XIIe s. Est nuls remés [resté] del lignage Saül, ke je li face la misericorde nostre Seigneur ? Rois, p. 149.

XIIIe s. Misericorde est une vertus par cui li corages est esmeuz sor les mesaises et sor la poureté des tormentés, Latini, Trésor, p. 434. Quiconques portera coutel à pointe u courte espachele u misericorde ou tele arme meurtrissoire…, Tailliar, Recueil, p. 38. Il fet oevre de misericorde de rapeler tex [telles] manieres de banissemens, Beaumanoir, LXI, 24. Ne nus [nul] testamens ne doit mie estre fes selonc crualté, mais selonc misericorde, Beaumanoir, XII, 55. Si refaisomes ceste acorde ; De pecheor misericorde, Ren. 1814. Ne nous fions pas tant en sa misericorde [de Dieu], Que nous n'aions paour de sa juste discorde, J. de Meung, Test. 263.

XVe s. Philippe d'Artevelle ordonna que chacun se confessast et adressast à son loyal pouvoir ; et se missent en estat deu, ainsi que gens qui attendent la grace et la misericorde de Dieu, Froissart, II, II, 154.

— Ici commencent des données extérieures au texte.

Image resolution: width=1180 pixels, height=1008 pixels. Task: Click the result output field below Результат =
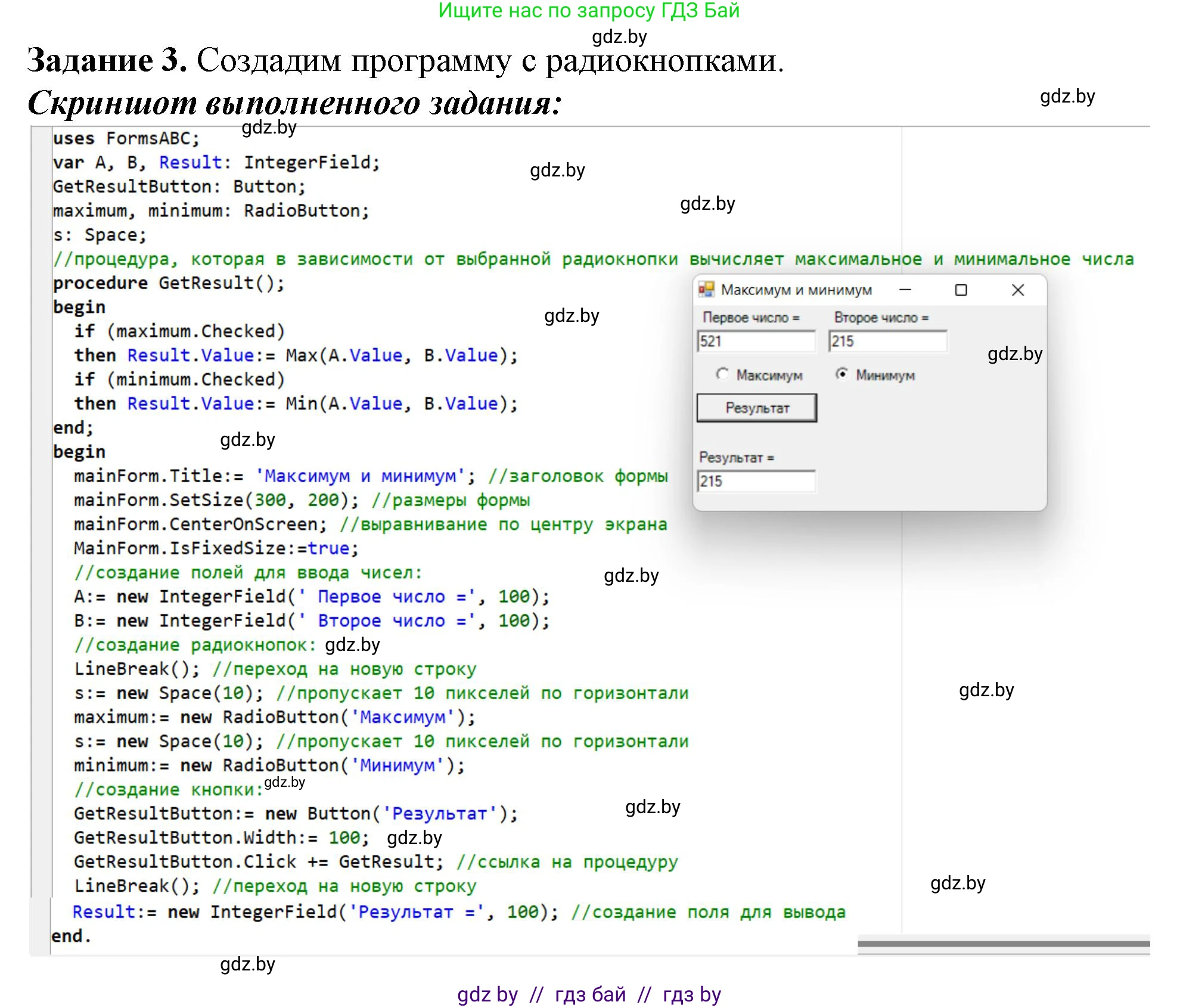(x=756, y=481)
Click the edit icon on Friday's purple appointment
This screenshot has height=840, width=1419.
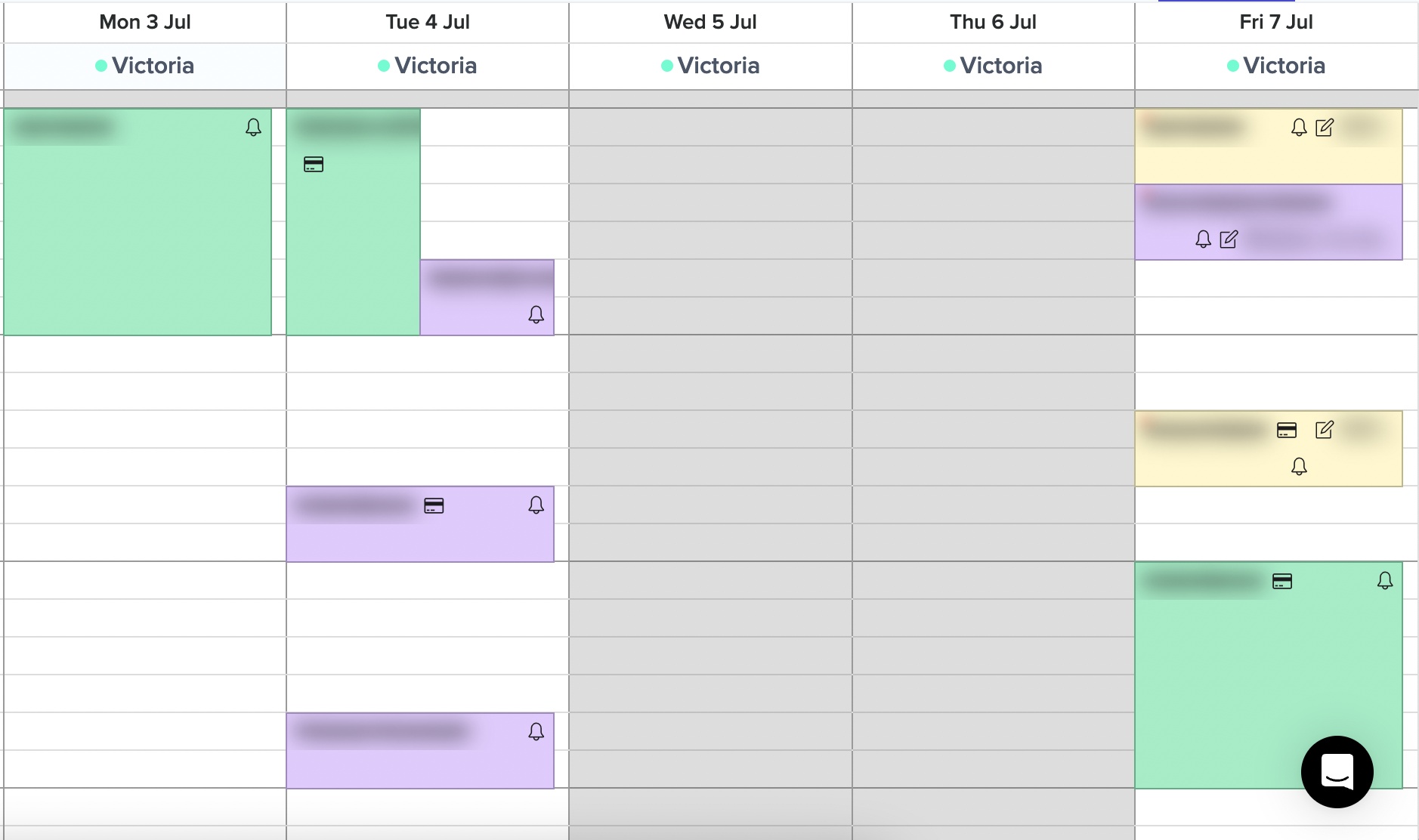(x=1229, y=239)
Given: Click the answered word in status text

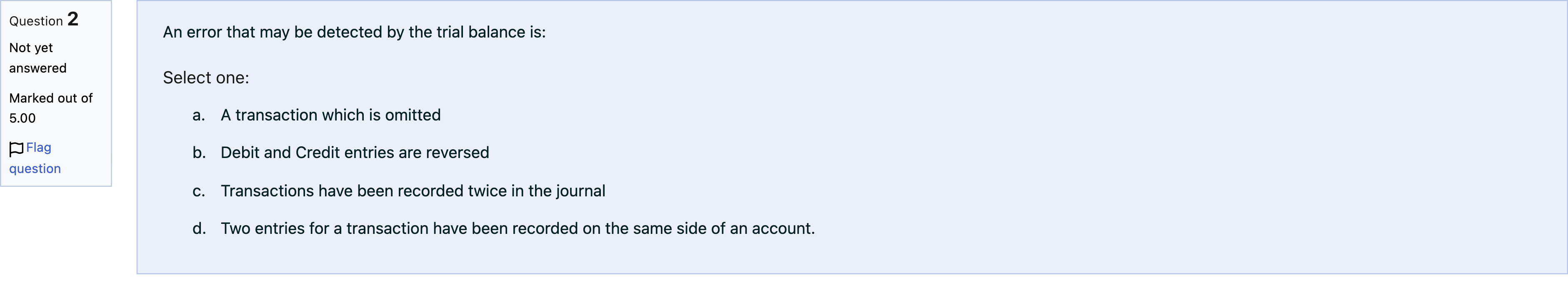Looking at the screenshot, I should click(37, 68).
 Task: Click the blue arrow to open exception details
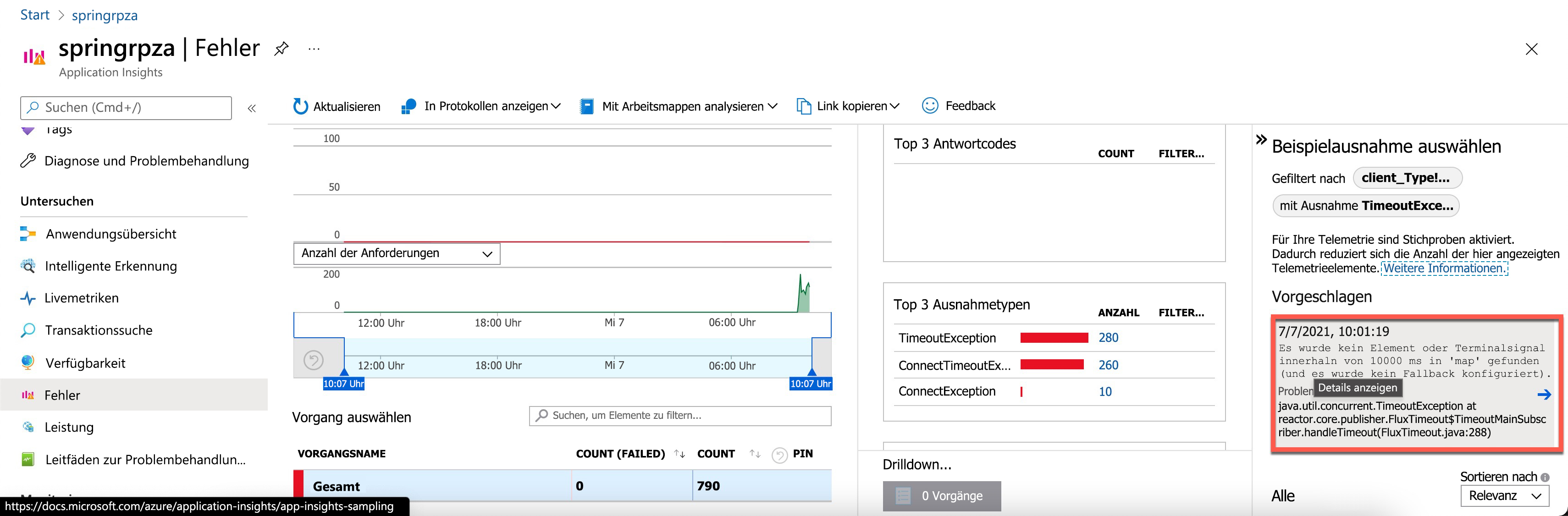(1545, 394)
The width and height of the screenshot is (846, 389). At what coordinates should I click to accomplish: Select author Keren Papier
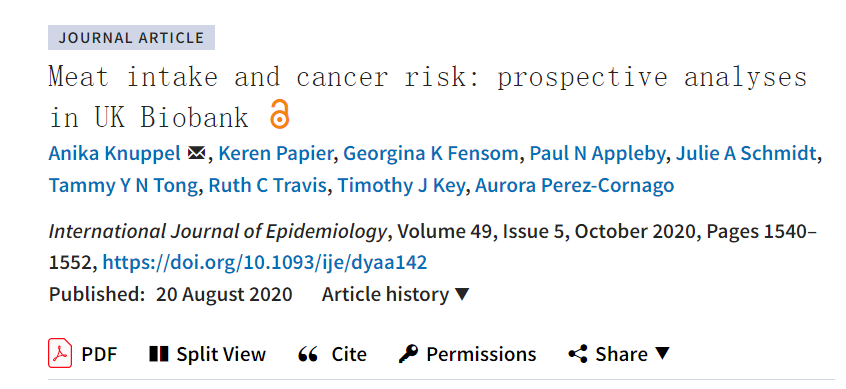pyautogui.click(x=275, y=154)

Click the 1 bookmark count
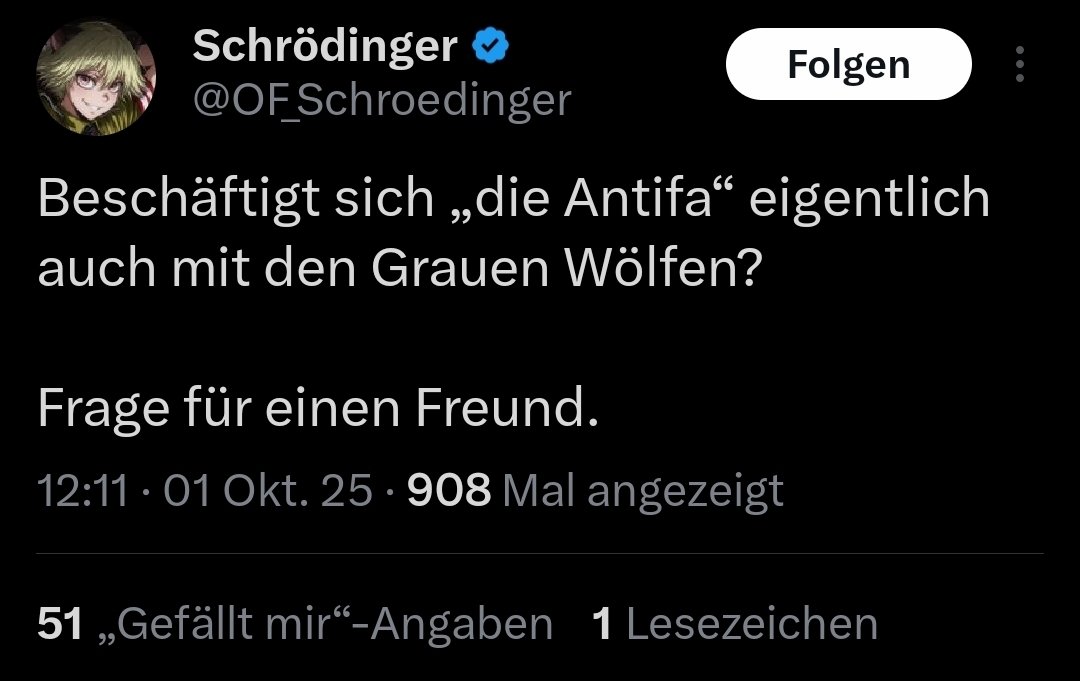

XVIe s. Chef belliqueux plein de misericorde, Marot, J. V, 58. Il me respondit : Ha ! monsieur, à pecheur misericorde. Alors la rage me print plus que devant, et luy dis : Meschant, veux-tu que j'aye misericorde de toy, et tu n'as pas respecté ton roy ? Montluc, Mémoires, V.

ÉTYMOLOGIE

Provenç. espagn. et ital. misericordia ; du lat. misericordia, qui vient de misereo, avoir pitié, et cor, cordis, cœur.